Vistos na tela, os nobres ministros se revelam homens e mulheres comuns,
quase todos nivelados pelo mesmo conjunto de paradigmas que faz do ambiente
político no Brasil uma atmosfera cáustica na qual não cabem sutilezas.
Da leitura dos jornais pode-se concluir que o que move as decisões da
mais elevada corte da Justiça brasileira não é a Justiça: é a política. Portanto,
se a própria imprensa deixa claro que os critérios técnicos e o conhecimento
jurídico se amoldam às ideologias e preferências partidárias, não há por que se
preocupar com eventuais reações da sociedade a esta ou àquela decisão judicial.
Os diários dizem, por exemplo, sem meias palavras, que o presidente da
Corte, Joaquim Barbosa, e o ministro Gilmar Mendes, que votaram contra a
validade dos embargos infringentes, protelaram quanto puderam a conclusão da
sessão, para evitar que houvesse tempo para o voto do decano do Tribunal,
ministro Celso de Mello.
Sabe-se que Mello tem opinião declarada em favor da aceitação do
recurso, e o alongamento das manifestações tinha como objetivo claro, segundo a
imprensa, impedir que o último ministro a votar encerrasse a questão admitindo
os embargos. Dessa forma, haveria tempo para tentar mudar sua opinião até a
próxima quarta-feira (18/9), quando o STF deverá concluir a votação.
No dicionário Aulete, a palavra “chicana”, tão deplorada no
sistema da Justiça, é definida como:
“1. (Jur.). Ação ou resultado de impedir ou
dificultar o andamento de um processo, com argumento ou questão irrelevante,
ligada a aspectos técnicos ou a sutilezas e detalhes das leis; 2. Uso abusivo,
distorcido, das formalidades, tecnicidades, sutilezas próprias ao funcionamento
da justiça, ou, por extensão, de outras instituições e atividades”.

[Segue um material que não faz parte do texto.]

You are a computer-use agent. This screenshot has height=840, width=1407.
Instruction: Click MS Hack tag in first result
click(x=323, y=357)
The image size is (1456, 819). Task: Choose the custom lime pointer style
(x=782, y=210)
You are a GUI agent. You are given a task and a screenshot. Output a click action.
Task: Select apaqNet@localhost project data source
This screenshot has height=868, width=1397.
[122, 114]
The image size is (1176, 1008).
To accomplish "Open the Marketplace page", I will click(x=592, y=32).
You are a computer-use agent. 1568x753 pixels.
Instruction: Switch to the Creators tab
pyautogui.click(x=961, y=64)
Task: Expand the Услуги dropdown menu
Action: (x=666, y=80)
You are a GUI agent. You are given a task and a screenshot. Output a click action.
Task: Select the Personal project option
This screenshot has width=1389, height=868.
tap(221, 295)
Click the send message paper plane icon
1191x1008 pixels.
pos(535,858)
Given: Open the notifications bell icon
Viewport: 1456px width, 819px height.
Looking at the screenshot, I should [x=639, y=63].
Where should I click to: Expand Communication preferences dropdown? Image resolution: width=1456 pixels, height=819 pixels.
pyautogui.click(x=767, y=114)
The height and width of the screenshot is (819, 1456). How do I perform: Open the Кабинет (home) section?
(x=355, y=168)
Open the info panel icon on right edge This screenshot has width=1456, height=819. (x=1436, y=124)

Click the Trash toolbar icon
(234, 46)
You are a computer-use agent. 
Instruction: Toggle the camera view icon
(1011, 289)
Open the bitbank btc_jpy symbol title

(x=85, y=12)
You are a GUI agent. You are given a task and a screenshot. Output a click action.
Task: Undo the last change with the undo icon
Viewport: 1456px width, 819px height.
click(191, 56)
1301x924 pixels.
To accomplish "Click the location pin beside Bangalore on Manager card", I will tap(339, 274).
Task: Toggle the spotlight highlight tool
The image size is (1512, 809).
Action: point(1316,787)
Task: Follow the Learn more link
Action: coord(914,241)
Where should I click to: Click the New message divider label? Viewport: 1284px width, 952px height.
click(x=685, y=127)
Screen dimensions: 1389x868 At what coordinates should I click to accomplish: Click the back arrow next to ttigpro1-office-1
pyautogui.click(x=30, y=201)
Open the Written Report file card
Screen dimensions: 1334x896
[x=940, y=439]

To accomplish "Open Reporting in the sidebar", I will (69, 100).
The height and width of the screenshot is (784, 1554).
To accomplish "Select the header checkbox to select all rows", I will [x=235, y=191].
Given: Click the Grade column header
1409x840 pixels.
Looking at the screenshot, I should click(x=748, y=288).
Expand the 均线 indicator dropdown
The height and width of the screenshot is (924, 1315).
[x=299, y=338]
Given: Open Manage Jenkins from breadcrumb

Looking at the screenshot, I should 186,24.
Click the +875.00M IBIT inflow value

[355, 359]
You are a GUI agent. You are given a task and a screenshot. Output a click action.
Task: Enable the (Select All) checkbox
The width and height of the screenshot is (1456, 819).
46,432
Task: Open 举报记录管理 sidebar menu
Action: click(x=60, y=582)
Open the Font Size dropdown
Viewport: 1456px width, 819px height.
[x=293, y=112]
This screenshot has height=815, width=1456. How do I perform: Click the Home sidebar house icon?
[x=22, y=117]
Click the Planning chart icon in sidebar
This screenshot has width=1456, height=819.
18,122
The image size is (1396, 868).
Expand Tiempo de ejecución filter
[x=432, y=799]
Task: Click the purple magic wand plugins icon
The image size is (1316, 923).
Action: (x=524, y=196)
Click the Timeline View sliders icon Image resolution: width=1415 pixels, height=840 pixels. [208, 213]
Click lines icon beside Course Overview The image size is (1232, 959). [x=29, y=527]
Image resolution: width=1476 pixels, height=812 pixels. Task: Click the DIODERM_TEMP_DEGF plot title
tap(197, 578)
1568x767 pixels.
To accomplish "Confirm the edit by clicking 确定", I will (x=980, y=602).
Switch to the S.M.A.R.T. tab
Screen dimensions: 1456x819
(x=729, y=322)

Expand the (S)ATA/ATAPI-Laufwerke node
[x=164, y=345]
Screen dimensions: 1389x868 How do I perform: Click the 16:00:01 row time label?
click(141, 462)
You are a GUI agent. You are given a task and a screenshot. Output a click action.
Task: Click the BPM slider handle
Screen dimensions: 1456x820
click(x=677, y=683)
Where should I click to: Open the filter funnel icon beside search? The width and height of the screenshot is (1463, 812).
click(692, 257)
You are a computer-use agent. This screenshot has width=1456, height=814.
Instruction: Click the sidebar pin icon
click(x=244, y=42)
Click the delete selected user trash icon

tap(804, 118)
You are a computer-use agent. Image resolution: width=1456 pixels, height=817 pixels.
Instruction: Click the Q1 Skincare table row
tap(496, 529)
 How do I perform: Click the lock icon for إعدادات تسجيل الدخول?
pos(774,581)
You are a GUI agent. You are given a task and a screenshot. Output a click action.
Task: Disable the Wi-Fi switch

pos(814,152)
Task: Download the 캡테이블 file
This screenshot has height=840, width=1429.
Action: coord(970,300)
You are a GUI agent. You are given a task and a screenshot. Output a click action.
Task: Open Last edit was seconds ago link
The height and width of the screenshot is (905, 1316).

Outras definições falam em “ação capciosa”, “manobra de má fé”, “ardil”,
“tramóia”, “trapaça” e “astúcia”.
Mudando a “narrativa”
Estaria a imprensa dizendo à sociedade que o presidente da Suprema Corte
de Justiça, Joaquim Barbosa, e o ministro Gilmar Mendes se valeram de chicanas
para impedir o voto do ministro Celso de Mello e impor suas opiniões pessoais
ao colegiado?
Para usar uma expressão tirada do ambiente
acadêmico pelo fenômeno midiático conhecido como Mídia Nínja, a análise da
“narrativa” dos jornais permite apenas uma interpretação: manobras para adiar
decisões judiciais são definidas como chicanas.
Mas nada parece surpreender os jornalistas,
que tratam o Supremo Tribunal Federal como terreiro de cortiço. Nas edições
sobre o costumeiro bate-boca entre os ministros, não faltam a estética das
histórias em quadrinhos e a reprodução de manifestações ofensivas trocadas
entre suas excelências.
O Estado
de S. Paulo volta a utilizar a expressão
“narrativa”, que parece ter caído no gosto de seus editores, para falar que, se
a Corte aceitar o embargo interposto pelos advogados e, num novo julgamento, o
ex-ministro José Dirceu conseguir se livrar da condenação por formação de
quadrilha, a “narrativa” sobre o ex-ministro da Casa Civil teria que mudar.
Ora, a mesma análise de narrativa, aplicada
à linguagem jornalística no trato desse escândalo, mostra que a maioria dos
réus estava condenada antes da sentença, o que tem motivado afirmações segundo
as quais parte dos ministros age em consonância com o que vem da imprensa. Tal
interpretação é reforçada nas edições de sexta-feira, quando os jornais
comentam as justificativas dos votos.
Os ministros Gilmar Mendes e Marco Aurélio
Mello, que votaram contra a validade dos embargos infringentes, alegaram que a
reabertura do caso poderia gerar indignação popular e descrédito para a Corte. De
olho no que dizem os jornais, e com seus egos expostos na TV e na internet pela
transmissão direta das sessões, os magistrados caem das alturas para a vala
comum onde fervem as paixões ideológicas.
Nas redes sociais, não há como escapar do
ambiente de arquibancada em que se transformou o julgamento. Nas bancas de
apostas, não há barbadas: mesmo se aceitos os embargos, pode ser que nada mude
na retomada dos debates sobre o mérito.
As argumentações dos nobres ministros miram
lá adiante, na eleição presidencial de 2014, mas quanto mais se engalfinham os
magistrados, menor será a influência de suas decisões nas urnas.”